Er will es nicht um damit Kunststückchen zu machen, sondern "einfach so".

Daher trage ich mich mit dem Gedanken, ihm ein preisgünstiges, dafür neues Bike zu kaufen.

Meine Favoriten:
http://www.lidl.de/de/ks-cycling-bm...t_lid=328103&gclid=CMajv9uqvL8CFa_LtAodIiIAdQ

oder
http://www.lidl.de/de/ks-cycling-freestyle-bmx-fatt/p63884-c9545

Und nun meine Frage:
Was ist denn der Unterschied zwischen den beiden Bikes ? ("FATT")
Unter Umständen ist der Radstand der Unterschied (??)

Gruß Heinz


----------



## oldschool racer (12. Juli 2014)

Hi Heinz,

die Geometrie scheint ne unterschiedliche zu sein. Wie es aussieht ist das eine mehr für Freestyle auf dem Boden und das Andere auch für Ramp gedacht, obwohl man beides mit beiden machen kann. Um das letztlich zu beurteilen müsst der Fahrer drauf sitzen und selbst entscheiden.

Ich verstehe dich! Aber, ich finds nicht gut (Sicherheitsaspekt/Verarbeitung) so ein "Sportgerät" bei Lidl oder Aldi oder Wertkauf oder.. zu kaufen (wie gesagt, ich verstehe dich aber).

Grüße
Tom


----------



## MTB-News.de




----------



## RISE (19. Juli 2014)

Zum einfachen Rumfahren reichen beide sicherlich. Wenn der Kleine irgendwann aber tatsächlich Gefallen am BMX Sport finden sollte, sind die natürlich nichts.
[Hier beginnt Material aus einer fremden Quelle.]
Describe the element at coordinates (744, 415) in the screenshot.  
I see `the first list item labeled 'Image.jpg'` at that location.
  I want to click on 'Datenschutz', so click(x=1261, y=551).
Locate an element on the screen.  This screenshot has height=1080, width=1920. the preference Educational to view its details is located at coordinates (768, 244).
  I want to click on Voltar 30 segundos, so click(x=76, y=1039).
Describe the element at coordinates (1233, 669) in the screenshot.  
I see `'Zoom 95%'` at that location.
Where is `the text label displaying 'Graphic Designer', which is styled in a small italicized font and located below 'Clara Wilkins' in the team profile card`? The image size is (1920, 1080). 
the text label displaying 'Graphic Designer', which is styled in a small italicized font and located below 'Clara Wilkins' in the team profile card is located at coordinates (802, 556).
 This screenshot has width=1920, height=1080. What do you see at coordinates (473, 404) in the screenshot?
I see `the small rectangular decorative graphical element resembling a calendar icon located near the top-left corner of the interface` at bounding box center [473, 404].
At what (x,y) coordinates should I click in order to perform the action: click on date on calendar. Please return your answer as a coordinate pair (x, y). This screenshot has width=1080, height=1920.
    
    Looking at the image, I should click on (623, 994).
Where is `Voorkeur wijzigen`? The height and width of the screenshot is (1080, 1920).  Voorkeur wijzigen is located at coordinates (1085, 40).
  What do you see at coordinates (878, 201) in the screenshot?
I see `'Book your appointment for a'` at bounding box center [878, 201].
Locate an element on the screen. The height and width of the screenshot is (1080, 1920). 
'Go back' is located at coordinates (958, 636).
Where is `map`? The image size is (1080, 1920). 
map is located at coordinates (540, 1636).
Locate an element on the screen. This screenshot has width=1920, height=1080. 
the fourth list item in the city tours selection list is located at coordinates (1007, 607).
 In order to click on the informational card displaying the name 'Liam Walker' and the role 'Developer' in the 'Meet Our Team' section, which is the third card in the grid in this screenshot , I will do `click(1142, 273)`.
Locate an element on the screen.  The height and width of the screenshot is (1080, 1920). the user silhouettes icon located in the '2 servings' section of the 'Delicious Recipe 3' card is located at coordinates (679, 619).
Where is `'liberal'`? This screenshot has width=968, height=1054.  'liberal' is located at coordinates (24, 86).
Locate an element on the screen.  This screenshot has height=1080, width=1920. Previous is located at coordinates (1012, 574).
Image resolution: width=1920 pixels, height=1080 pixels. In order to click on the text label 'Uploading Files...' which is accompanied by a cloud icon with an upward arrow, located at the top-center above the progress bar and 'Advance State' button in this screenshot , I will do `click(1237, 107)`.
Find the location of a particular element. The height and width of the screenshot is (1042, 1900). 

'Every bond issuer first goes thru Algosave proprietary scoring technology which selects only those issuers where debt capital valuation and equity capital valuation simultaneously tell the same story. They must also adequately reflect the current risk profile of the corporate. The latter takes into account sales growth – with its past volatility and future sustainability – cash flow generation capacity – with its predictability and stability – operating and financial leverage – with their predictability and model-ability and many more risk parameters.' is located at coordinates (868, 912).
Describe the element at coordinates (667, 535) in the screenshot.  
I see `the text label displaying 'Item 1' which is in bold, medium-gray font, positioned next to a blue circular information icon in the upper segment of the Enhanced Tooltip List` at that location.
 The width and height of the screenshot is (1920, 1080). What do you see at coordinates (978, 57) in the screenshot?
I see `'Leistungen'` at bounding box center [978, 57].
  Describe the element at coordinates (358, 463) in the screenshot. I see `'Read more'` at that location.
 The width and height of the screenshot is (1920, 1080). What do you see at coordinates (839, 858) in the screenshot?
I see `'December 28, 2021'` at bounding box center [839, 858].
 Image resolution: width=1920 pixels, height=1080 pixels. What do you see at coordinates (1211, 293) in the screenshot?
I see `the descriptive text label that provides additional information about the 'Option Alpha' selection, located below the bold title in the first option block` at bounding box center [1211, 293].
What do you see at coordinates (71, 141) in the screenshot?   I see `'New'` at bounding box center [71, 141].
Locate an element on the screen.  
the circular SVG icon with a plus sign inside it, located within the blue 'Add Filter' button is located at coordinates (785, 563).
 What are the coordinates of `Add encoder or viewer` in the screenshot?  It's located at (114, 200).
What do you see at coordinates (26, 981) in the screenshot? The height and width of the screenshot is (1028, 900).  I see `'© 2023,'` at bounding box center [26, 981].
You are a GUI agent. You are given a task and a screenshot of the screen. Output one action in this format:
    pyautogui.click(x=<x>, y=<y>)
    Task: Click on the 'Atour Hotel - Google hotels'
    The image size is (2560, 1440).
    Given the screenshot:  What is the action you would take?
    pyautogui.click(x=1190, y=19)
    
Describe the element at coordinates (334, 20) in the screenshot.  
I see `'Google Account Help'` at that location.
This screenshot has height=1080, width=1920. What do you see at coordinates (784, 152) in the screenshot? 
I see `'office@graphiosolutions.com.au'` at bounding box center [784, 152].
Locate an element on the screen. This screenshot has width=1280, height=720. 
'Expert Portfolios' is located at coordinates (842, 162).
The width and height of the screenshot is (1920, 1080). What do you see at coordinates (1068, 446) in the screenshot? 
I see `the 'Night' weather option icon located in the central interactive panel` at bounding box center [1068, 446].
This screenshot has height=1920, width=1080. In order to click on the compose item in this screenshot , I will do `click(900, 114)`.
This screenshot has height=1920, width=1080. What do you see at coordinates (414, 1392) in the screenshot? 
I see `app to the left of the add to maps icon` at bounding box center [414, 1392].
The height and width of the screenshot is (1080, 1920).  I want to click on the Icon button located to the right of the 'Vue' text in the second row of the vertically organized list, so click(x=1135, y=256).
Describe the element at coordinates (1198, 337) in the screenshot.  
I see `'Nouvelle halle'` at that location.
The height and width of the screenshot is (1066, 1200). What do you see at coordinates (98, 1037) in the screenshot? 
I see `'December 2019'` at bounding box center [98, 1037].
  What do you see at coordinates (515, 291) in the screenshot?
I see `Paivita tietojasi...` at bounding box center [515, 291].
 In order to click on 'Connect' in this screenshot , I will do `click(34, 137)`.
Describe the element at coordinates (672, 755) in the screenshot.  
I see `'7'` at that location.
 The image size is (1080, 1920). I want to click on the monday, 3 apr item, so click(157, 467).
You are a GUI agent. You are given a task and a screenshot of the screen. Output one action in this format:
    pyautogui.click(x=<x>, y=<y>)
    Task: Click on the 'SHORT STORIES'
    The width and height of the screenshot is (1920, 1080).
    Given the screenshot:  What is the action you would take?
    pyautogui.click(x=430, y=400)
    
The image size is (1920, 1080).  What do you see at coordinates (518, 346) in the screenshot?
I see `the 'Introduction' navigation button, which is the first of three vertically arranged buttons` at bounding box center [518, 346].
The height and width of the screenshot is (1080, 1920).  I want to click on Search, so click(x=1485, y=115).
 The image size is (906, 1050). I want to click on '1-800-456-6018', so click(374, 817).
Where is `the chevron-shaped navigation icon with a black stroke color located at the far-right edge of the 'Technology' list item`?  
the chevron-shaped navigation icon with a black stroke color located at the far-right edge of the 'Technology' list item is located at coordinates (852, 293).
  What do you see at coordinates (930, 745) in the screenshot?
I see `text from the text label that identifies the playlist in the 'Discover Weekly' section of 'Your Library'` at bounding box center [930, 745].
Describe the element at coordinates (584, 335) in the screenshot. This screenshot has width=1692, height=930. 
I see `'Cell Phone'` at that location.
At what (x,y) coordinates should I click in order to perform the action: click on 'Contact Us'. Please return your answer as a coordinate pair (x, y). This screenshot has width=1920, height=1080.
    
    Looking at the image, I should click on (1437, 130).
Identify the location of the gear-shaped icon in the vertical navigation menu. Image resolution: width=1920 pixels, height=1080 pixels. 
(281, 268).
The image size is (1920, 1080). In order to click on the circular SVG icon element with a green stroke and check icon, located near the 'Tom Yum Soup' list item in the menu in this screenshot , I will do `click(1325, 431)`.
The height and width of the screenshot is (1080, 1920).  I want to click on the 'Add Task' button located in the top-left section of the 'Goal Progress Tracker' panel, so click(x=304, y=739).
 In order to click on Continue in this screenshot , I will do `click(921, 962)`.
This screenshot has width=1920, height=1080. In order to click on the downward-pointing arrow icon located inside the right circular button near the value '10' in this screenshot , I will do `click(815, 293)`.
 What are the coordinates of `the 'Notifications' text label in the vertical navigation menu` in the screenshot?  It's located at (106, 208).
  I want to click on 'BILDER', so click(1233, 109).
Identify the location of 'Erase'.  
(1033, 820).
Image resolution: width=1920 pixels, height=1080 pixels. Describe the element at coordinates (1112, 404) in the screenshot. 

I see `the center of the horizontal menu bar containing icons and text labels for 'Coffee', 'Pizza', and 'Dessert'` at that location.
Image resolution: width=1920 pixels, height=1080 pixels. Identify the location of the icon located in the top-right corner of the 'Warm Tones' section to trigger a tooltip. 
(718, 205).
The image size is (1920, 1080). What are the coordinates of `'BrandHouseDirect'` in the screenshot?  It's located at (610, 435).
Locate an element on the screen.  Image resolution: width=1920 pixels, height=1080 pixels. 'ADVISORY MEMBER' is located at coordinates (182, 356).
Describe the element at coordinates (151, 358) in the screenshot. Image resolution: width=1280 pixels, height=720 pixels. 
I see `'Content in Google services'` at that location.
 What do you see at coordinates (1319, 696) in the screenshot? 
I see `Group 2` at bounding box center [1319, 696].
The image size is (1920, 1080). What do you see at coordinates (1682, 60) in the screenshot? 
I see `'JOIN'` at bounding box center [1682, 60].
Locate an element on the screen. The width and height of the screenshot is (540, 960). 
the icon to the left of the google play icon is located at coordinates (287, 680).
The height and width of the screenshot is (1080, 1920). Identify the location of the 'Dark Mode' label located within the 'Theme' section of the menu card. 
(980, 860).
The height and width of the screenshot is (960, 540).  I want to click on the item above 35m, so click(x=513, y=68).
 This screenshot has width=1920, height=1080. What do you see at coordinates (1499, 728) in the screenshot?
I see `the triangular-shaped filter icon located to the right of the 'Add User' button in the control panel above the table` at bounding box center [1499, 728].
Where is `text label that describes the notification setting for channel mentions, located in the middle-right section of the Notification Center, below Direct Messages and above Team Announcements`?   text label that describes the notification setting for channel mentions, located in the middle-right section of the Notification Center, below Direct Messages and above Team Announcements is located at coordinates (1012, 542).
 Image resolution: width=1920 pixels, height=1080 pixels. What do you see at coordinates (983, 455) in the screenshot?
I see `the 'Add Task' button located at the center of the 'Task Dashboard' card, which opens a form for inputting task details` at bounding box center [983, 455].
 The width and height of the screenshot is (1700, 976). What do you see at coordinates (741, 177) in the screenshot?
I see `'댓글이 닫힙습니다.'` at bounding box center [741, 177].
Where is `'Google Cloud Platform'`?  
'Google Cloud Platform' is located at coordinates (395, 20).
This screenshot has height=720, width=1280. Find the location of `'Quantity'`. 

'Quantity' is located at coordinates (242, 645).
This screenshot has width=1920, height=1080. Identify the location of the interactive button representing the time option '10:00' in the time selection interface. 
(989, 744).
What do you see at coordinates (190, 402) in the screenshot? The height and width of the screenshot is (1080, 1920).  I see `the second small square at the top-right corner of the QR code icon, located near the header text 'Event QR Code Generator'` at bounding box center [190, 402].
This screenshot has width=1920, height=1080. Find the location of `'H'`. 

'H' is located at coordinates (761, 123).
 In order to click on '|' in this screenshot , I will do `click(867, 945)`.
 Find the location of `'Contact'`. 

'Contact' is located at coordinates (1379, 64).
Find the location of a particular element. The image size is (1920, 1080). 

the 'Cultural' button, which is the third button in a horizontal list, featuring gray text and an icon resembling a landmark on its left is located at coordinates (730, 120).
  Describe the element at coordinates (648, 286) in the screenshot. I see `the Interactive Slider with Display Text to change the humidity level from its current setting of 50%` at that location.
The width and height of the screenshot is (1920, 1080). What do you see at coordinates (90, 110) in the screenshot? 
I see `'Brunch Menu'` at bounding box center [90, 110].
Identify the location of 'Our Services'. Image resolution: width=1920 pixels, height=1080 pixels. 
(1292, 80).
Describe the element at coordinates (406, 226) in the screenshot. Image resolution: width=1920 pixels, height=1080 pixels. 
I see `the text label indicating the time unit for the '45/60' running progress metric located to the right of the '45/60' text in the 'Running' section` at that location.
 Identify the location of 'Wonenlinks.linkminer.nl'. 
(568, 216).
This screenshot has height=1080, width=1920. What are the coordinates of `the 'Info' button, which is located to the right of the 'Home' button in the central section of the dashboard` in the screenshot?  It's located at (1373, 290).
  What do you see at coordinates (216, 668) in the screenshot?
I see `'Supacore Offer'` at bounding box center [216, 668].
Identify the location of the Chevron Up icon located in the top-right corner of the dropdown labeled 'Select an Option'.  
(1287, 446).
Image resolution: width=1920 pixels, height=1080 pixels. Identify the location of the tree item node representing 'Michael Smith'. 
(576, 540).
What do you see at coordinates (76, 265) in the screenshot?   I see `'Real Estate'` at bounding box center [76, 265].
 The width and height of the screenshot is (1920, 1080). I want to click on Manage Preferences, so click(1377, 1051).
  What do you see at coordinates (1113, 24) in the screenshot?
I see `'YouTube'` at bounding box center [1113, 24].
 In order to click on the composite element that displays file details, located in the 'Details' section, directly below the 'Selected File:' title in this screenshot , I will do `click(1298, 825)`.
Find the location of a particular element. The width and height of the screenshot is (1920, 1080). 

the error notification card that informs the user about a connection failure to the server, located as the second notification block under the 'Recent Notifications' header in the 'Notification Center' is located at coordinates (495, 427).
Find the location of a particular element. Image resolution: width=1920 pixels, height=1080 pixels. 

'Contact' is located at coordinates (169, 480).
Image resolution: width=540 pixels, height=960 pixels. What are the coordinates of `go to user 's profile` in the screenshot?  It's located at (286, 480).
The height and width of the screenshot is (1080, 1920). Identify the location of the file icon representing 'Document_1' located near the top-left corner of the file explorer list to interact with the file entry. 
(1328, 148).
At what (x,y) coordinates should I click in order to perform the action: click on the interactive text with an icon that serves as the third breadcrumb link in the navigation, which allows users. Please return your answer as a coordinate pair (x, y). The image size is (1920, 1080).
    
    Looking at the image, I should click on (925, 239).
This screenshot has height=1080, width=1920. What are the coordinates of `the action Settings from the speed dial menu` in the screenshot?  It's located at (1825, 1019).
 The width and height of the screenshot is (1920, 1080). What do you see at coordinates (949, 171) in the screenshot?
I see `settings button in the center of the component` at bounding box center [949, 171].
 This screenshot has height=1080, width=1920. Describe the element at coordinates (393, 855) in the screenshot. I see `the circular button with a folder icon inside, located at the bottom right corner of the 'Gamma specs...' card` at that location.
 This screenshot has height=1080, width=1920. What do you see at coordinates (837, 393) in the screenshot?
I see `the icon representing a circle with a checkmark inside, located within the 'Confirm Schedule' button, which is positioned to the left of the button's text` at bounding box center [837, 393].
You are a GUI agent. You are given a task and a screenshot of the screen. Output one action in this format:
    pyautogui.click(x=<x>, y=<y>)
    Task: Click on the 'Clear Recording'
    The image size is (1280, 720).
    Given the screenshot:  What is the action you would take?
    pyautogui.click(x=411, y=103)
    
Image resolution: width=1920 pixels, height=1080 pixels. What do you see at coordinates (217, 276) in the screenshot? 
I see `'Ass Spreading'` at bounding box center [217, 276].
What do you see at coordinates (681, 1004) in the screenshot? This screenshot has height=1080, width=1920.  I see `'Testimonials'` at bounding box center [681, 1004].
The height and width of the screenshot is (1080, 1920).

Behalte auch im Hinterkopf, dass bei Rädern mit dieser Ausstattung (technisch sind beide Räder um Jahrzehnte veraltet) auch ein späterer Austausch gegen aktuelle Teile zum Problem werden könnte oder mit enormen Mehrkosten verbunden ist, weil sich einige Standards geändert haben.


----------